Cold outreach is a powerful tool…
But how do you make sure your emails actually get read?
In this tutorial, I’ll show you 5 best practices for email deliverability to make sure your emails get read.
Best Practices for Email Deliverability
Tip #1: Avoid using words that trigger spam filters
First, avoid using words that are going to trigger spam filters.
There are spam filters in place which will automatically pick up specific keywords such as free, buy now, limited time offer etc.
Words like these can land you in the junk inbox.
You have to be careful and specific about the types of words you use. So avoid promotional keywords that trigger spam filters. These filters hinder your email from getting read.
Always double check your email copy before you send it.
Here’s a useful list of keywords to avoid. Make sure you check those out before you start sending your emails.
Tip #2: Avoid going full CAPS lock
Avoid using capital letters in your outreach emails:
Using full caps with email outreach is going to look very suspicious to spam filters.
(Plus you don’t want to look like you’re shouting at someone!)
As marketers, especially in sales copy, we tend to use capital words to emphasize benefits/USPs etc.
But the problem with email outreach is, you have to avoid doing this.
Because full capital letters looks suspiciously like sales copy – and therefore can trigger spam filters.
Tip #3: Optimize the subject line
A huge part of email deliverability is the subject line.
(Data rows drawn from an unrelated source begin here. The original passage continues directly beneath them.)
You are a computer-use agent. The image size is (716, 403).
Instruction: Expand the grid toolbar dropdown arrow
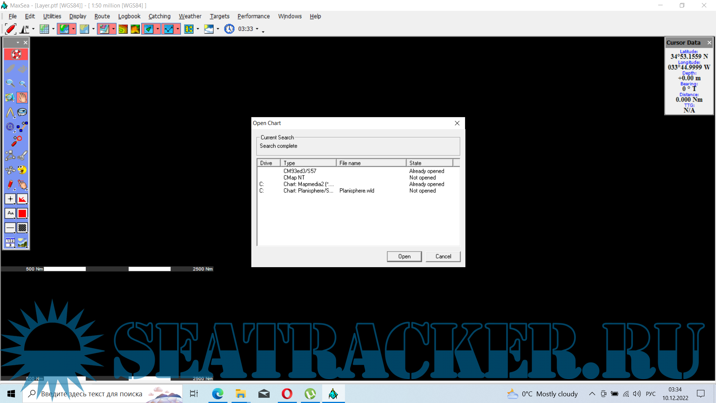(x=53, y=29)
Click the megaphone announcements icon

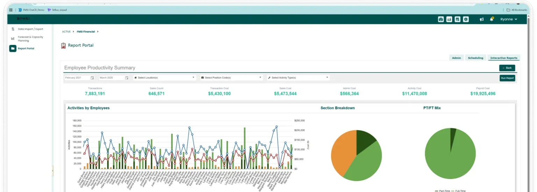[482, 19]
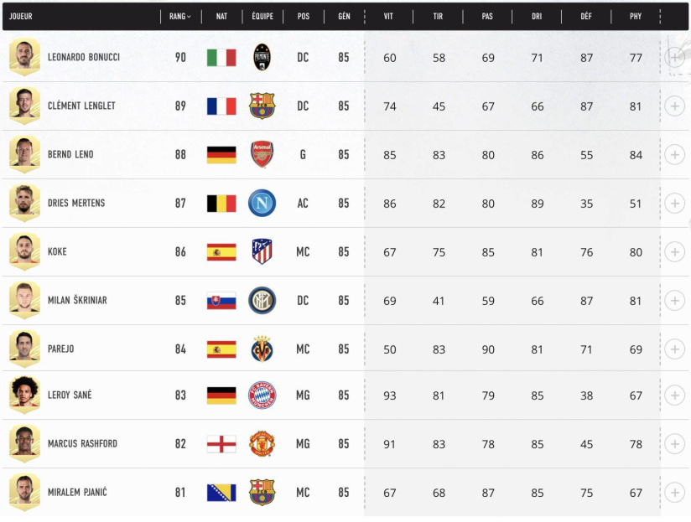The image size is (691, 522).
Task: Expand Dries Mertens's details using plus icon
Action: (x=673, y=203)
You have to optimize the subject line to make sure that your email gets read.
Because even if you bypass spam filters and you land in your recipient’s inbox, if your subject line sucks they’re not going to read it.
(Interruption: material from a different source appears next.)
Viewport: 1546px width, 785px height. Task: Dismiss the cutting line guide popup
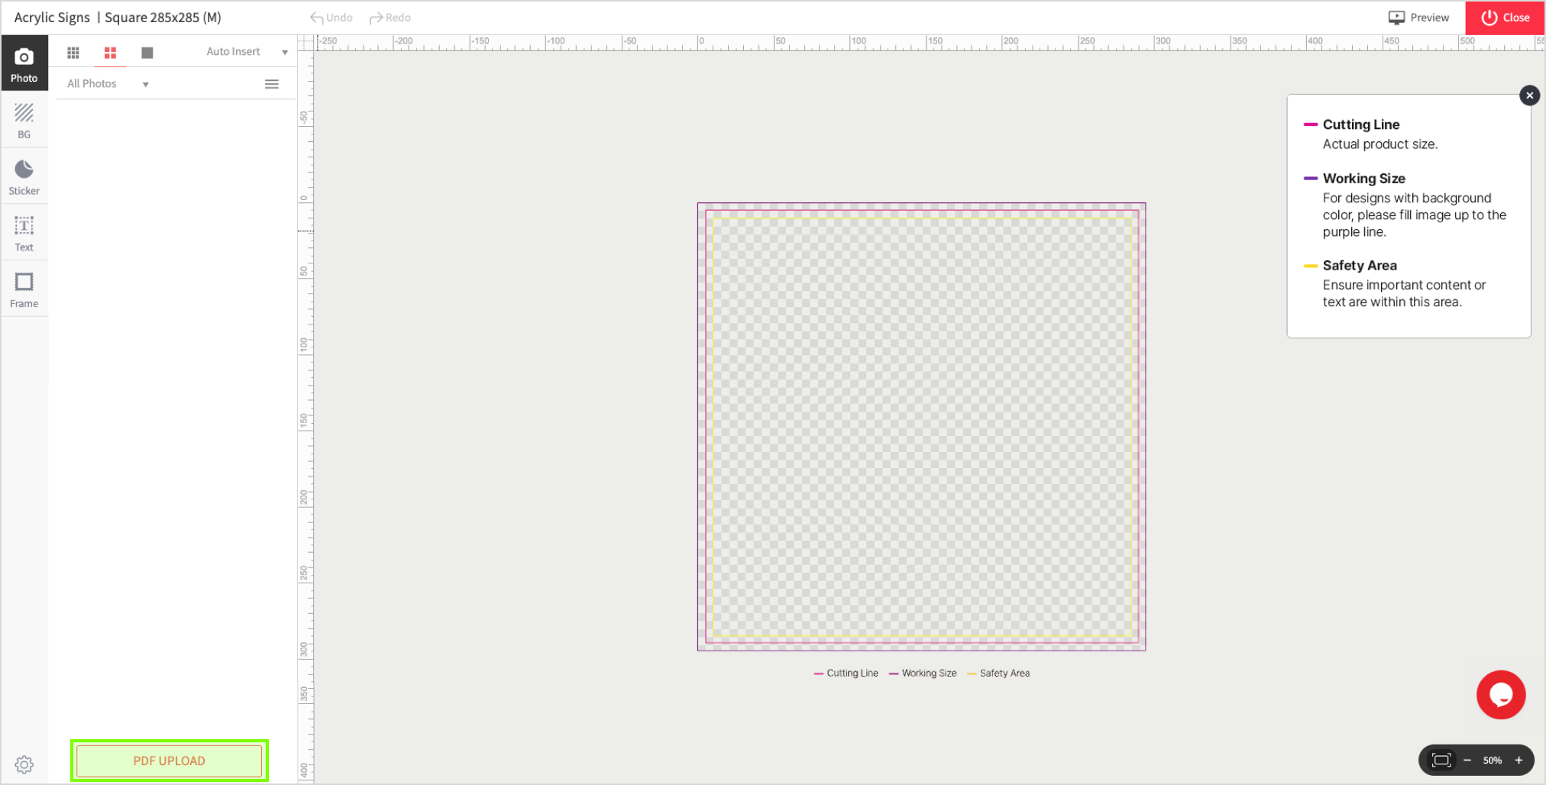coord(1529,95)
How do you optimize the subject line?
- Make it stand out
- Be short, concise, and easy to read
- Make it attention-grabbing
- Include the recipient’s first name inside the subject line to make it unique and personalized
Want some examples? Check this tutorial out:
Tip #4: Minimize the number of links in your email
Make sure that you minimize the number of links in your email copy.
If you send an email that includes ten links to 10 different URLs, then that looks kind of suspicious.
Emails with a lot of links are more likely to land in the spam inbox.
Because this is the same technique spammers and phishing emails use.
Reduce the number of URLs you include in your email copy.
And if you do add multiple links, use the raw URL – don’t link the word.
e.g. Including the text “this.com” is better than linking the words click this.
People don’t trust links that aren’t the raw URL.
The problem is that phishing emails often link the word – not including the raw URL.
So then when you click on the word that’s linked, you don’t know where that URL will lead to.
Tip #5 Create emails in plain text
My final tip is to make sure that your emails are in plain text.
Keep them simple.
Do not overcomplicate them.
If you start including HTML elements or pictures in your emails, often, these will get blocked by the email server.
Keeping your email plain text makes it look more genuine.
Because it looks like you wrote it yourself VS blasting out a bulk email with fancy fonts, headers, pictures, and HTML elements.